SET PROBLEM >> Update the records below by changing each "Locate an element on the screen" to "Identify an element on the screen", leaving everything else unchanged.

DATA SHOWN >>
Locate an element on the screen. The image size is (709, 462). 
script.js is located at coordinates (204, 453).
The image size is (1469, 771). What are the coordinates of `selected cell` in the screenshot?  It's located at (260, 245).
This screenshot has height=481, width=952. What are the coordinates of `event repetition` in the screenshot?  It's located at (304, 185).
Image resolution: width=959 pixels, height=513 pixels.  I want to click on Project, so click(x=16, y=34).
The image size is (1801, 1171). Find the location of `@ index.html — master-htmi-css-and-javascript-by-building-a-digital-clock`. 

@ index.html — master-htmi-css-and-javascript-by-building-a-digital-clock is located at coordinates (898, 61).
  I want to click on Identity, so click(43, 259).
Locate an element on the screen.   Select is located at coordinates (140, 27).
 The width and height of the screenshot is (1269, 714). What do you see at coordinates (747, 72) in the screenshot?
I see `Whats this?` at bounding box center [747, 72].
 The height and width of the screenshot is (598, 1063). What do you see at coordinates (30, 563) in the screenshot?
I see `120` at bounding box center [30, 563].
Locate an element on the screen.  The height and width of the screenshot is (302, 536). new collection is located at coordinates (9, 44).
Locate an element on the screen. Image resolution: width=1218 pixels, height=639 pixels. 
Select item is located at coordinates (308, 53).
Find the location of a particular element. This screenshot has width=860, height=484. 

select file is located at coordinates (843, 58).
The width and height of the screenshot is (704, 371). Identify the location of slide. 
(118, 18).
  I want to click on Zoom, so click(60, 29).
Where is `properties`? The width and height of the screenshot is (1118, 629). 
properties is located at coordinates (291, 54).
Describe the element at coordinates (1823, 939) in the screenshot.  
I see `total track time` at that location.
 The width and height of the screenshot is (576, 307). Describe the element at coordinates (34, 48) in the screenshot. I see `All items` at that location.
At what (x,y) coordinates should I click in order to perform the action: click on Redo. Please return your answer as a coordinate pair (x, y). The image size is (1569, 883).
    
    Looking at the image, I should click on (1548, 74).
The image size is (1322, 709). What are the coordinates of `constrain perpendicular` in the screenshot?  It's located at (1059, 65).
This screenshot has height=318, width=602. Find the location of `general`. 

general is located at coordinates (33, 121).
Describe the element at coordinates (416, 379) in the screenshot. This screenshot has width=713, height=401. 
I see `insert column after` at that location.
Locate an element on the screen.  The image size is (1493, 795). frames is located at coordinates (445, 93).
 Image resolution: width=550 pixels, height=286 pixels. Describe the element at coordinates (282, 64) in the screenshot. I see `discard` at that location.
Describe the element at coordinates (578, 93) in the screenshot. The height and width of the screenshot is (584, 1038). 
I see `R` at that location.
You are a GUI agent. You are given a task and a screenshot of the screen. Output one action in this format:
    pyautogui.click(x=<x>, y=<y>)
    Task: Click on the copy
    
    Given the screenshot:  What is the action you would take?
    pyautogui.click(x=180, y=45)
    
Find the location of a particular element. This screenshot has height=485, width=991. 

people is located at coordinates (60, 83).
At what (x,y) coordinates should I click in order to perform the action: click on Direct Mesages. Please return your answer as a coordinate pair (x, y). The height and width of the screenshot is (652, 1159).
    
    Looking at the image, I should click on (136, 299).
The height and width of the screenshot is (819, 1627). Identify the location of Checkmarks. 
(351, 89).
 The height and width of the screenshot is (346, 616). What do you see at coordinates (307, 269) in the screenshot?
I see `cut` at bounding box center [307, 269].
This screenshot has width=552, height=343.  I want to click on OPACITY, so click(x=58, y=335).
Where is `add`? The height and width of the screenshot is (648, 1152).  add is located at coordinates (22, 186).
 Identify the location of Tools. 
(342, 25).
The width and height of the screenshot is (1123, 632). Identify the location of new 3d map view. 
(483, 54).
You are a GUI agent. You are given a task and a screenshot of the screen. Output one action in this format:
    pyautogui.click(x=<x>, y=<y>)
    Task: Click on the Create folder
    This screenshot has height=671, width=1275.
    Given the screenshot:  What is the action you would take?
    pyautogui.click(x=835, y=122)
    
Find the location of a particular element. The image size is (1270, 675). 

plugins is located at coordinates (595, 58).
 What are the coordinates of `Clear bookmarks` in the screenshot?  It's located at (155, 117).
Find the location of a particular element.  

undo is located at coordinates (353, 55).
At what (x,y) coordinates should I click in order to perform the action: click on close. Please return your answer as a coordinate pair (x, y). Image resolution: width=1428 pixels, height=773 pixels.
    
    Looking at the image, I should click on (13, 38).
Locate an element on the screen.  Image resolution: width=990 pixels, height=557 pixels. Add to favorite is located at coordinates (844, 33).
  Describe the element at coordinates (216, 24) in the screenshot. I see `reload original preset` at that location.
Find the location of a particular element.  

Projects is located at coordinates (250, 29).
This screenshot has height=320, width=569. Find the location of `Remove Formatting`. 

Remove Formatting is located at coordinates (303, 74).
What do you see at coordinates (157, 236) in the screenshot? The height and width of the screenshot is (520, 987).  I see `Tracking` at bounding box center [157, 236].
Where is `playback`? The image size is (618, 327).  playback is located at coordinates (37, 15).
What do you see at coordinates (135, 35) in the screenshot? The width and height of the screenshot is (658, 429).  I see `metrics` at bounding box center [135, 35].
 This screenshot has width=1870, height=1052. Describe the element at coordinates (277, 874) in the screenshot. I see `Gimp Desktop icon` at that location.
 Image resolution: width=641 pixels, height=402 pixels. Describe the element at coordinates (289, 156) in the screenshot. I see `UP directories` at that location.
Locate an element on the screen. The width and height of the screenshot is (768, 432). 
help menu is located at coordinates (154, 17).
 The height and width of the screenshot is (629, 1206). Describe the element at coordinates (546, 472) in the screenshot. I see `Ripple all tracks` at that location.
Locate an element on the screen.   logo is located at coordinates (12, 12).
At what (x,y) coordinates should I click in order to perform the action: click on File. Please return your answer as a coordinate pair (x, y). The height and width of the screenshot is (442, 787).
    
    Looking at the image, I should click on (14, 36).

EXERCISE SOLUTION >>
Identify an element on the screen. The image size is (709, 462). 
script.js is located at coordinates (204, 453).
The image size is (1469, 771). What are the coordinates of `selected cell` in the screenshot?  It's located at (260, 245).
This screenshot has height=481, width=952. What are the coordinates of `event repetition` in the screenshot?  It's located at (304, 185).
Image resolution: width=959 pixels, height=513 pixels.  I want to click on Project, so click(x=16, y=34).
The image size is (1801, 1171). Find the location of `@ index.html — master-htmi-css-and-javascript-by-building-a-digital-clock`. 

@ index.html — master-htmi-css-and-javascript-by-building-a-digital-clock is located at coordinates (898, 61).
  I want to click on Identity, so click(43, 259).
Identify an element on the screen.   Select is located at coordinates (140, 27).
 The width and height of the screenshot is (1269, 714). What do you see at coordinates (747, 72) in the screenshot?
I see `Whats this?` at bounding box center [747, 72].
 The height and width of the screenshot is (598, 1063). What do you see at coordinates (30, 563) in the screenshot?
I see `120` at bounding box center [30, 563].
Identify an element on the screen.  The height and width of the screenshot is (302, 536). new collection is located at coordinates (9, 44).
Identify an element on the screen. Image resolution: width=1218 pixels, height=639 pixels. 
Select item is located at coordinates (308, 53).
Find the location of a particular element. This screenshot has width=860, height=484. 

select file is located at coordinates (843, 58).
The width and height of the screenshot is (704, 371). Identify the location of slide. 
(118, 18).
  I want to click on Zoom, so click(60, 29).
Where is `properties`? The width and height of the screenshot is (1118, 629). 
properties is located at coordinates (291, 54).
Describe the element at coordinates (1823, 939) in the screenshot.  
I see `total track time` at that location.
 The width and height of the screenshot is (576, 307). Describe the element at coordinates (34, 48) in the screenshot. I see `All items` at that location.
At what (x,y) coordinates should I click in order to perform the action: click on Redo. Please return your answer as a coordinate pair (x, y). The image size is (1569, 883).
    
    Looking at the image, I should click on (1548, 74).
The image size is (1322, 709). What are the coordinates of `constrain perpendicular` in the screenshot?  It's located at (1059, 65).
This screenshot has height=318, width=602. Find the location of `general`. 

general is located at coordinates (33, 121).
Describe the element at coordinates (416, 379) in the screenshot. This screenshot has width=713, height=401. 
I see `insert column after` at that location.
Identify an element on the screen.  The image size is (1493, 795). frames is located at coordinates (445, 93).
 Image resolution: width=550 pixels, height=286 pixels. Describe the element at coordinates (282, 64) in the screenshot. I see `discard` at that location.
Describe the element at coordinates (578, 93) in the screenshot. The height and width of the screenshot is (584, 1038). 
I see `R` at that location.
You are a GUI agent. You are given a task and a screenshot of the screen. Output one action in this format:
    pyautogui.click(x=<x>, y=<y>)
    Task: Click on the copy
    
    Given the screenshot:  What is the action you would take?
    pyautogui.click(x=180, y=45)
    
Find the location of a particular element. This screenshot has height=485, width=991. 

people is located at coordinates (60, 83).
At what (x,y) coordinates should I click in order to perform the action: click on Direct Mesages. Please return your answer as a coordinate pair (x, y). The height and width of the screenshot is (652, 1159).
    
    Looking at the image, I should click on (136, 299).
The height and width of the screenshot is (819, 1627). Identify the location of Checkmarks. 
(351, 89).
 The height and width of the screenshot is (346, 616). What do you see at coordinates (307, 269) in the screenshot?
I see `cut` at bounding box center [307, 269].
This screenshot has width=552, height=343.  I want to click on OPACITY, so click(x=58, y=335).
Where is `add`? The height and width of the screenshot is (648, 1152).  add is located at coordinates (22, 186).
 Identify the location of Tools. 
(342, 25).
The width and height of the screenshot is (1123, 632). Identify the location of new 3d map view. 
(483, 54).
You are a GUI agent. You are given a task and a screenshot of the screen. Output one action in this format:
    pyautogui.click(x=<x>, y=<y>)
    Task: Click on the Create folder
    This screenshot has height=671, width=1275.
    Given the screenshot:  What is the action you would take?
    pyautogui.click(x=835, y=122)
    
Find the location of a particular element. The image size is (1270, 675). 

plugins is located at coordinates (595, 58).
 What are the coordinates of `Clear bookmarks` in the screenshot?  It's located at (155, 117).
Find the location of a particular element.  

undo is located at coordinates (353, 55).
At what (x,y) coordinates should I click in order to perform the action: click on close. Please return your answer as a coordinate pair (x, y). Image resolution: width=1428 pixels, height=773 pixels.
    
    Looking at the image, I should click on (13, 38).
Identify an element on the screen.  Image resolution: width=990 pixels, height=557 pixels. Add to favorite is located at coordinates (844, 33).
  Describe the element at coordinates (216, 24) in the screenshot. I see `reload original preset` at that location.
Find the location of a particular element.  

Projects is located at coordinates (250, 29).
This screenshot has height=320, width=569. Find the location of `Remove Formatting`. 

Remove Formatting is located at coordinates (303, 74).
What do you see at coordinates (157, 236) in the screenshot? The height and width of the screenshot is (520, 987).  I see `Tracking` at bounding box center [157, 236].
Where is `playback`? The image size is (618, 327).  playback is located at coordinates (37, 15).
What do you see at coordinates (135, 35) in the screenshot? The width and height of the screenshot is (658, 429).  I see `metrics` at bounding box center [135, 35].
 This screenshot has width=1870, height=1052. Describe the element at coordinates (277, 874) in the screenshot. I see `Gimp Desktop icon` at that location.
 Image resolution: width=641 pixels, height=402 pixels. Describe the element at coordinates (289, 156) in the screenshot. I see `UP directories` at that location.
Identify an element on the screen. The width and height of the screenshot is (768, 432). 
help menu is located at coordinates (154, 17).
 The height and width of the screenshot is (629, 1206). Describe the element at coordinates (546, 472) in the screenshot. I see `Ripple all tracks` at that location.
Identify an element on the screen.   logo is located at coordinates (12, 12).
At what (x,y) coordinates should I click in order to perform the action: click on File. Please return your answer as a coordinate pair (x, y). The height and width of the screenshot is (442, 787).
    
    Looking at the image, I should click on (14, 36).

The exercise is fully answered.